<<<<

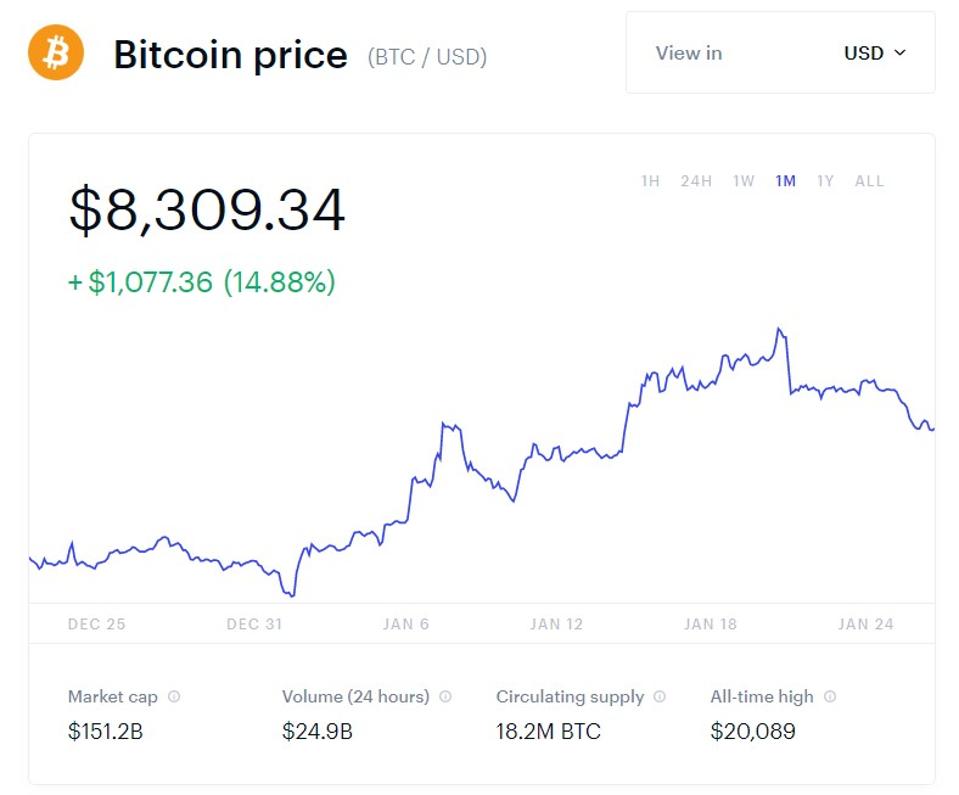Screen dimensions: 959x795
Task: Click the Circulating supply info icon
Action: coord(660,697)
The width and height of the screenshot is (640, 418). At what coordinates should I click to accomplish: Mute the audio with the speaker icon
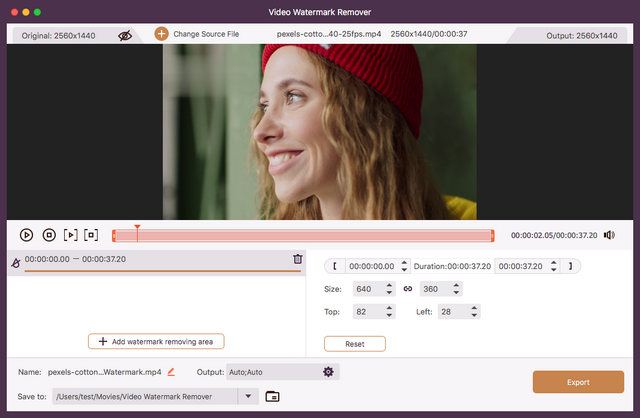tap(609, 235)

>>>>
<<<<

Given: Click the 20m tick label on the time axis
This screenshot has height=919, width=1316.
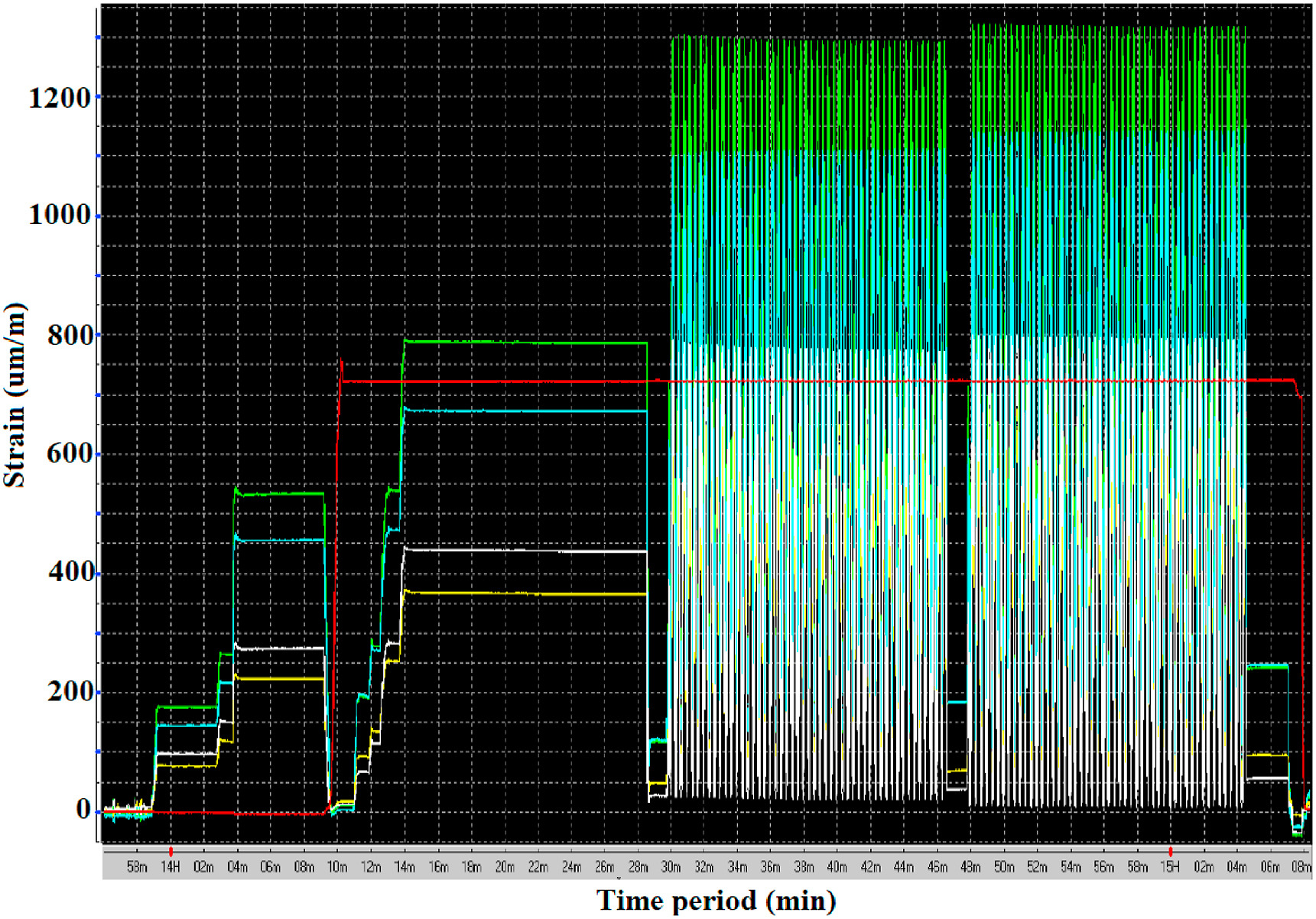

>>>>
<<<<

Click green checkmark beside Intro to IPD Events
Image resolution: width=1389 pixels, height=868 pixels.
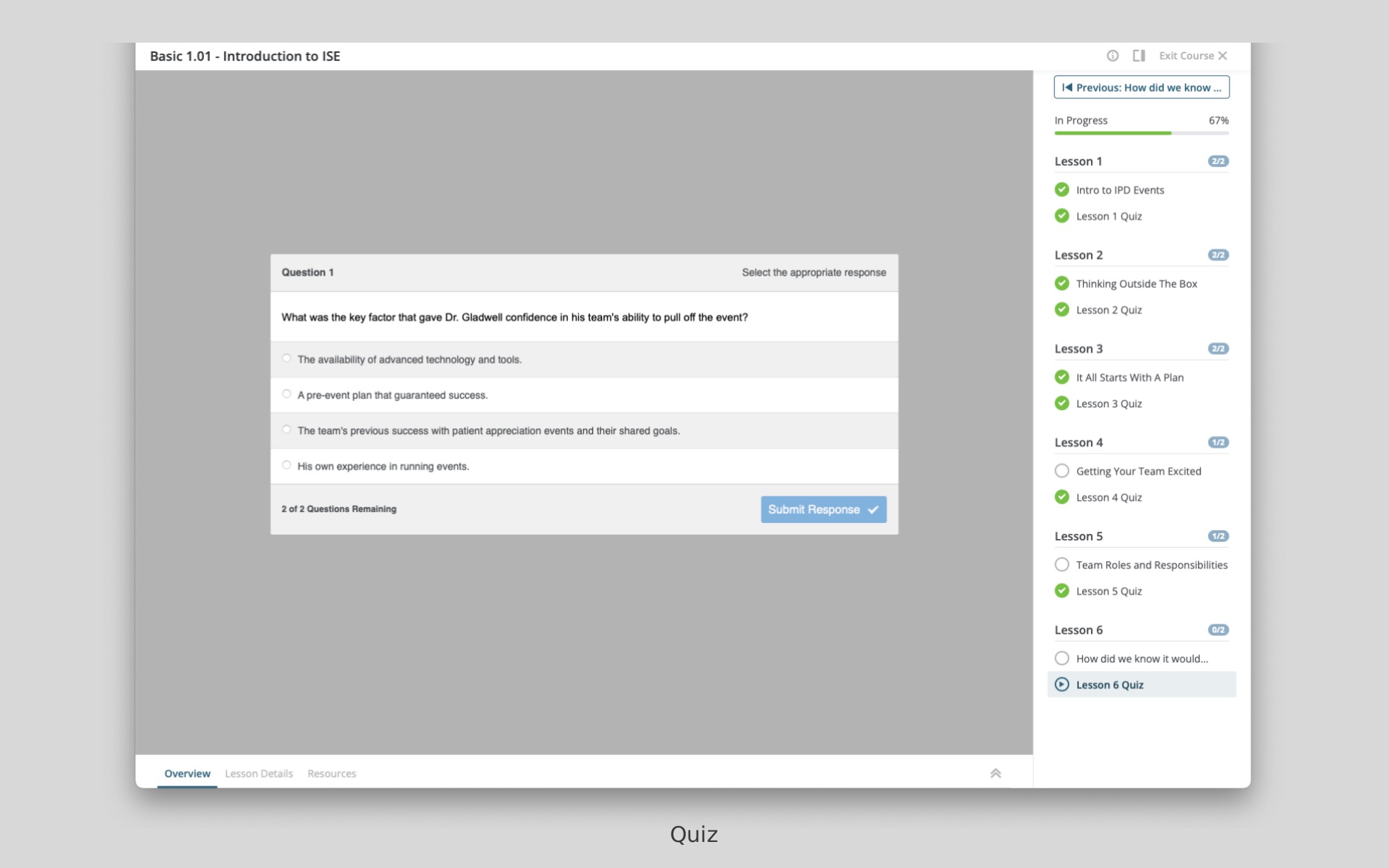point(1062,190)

>>>>

- _Problem statement_
Convert the items from the line with "Screen dimensions: 959x795" to the line with "tap(609, 235)", both included, into a JSON list of strings with one string per line, and omit the pictures.

- _Response_
[
  "Screen dimensions: 959x795",
  "Task: Click the Circulating supply info icon",
  "Action: coord(660,697)",
  "The width and height of the screenshot is (640, 418). At what coordinates should I click to accomplish: Mute the audio with the speaker icon",
  "tap(609, 235)"
]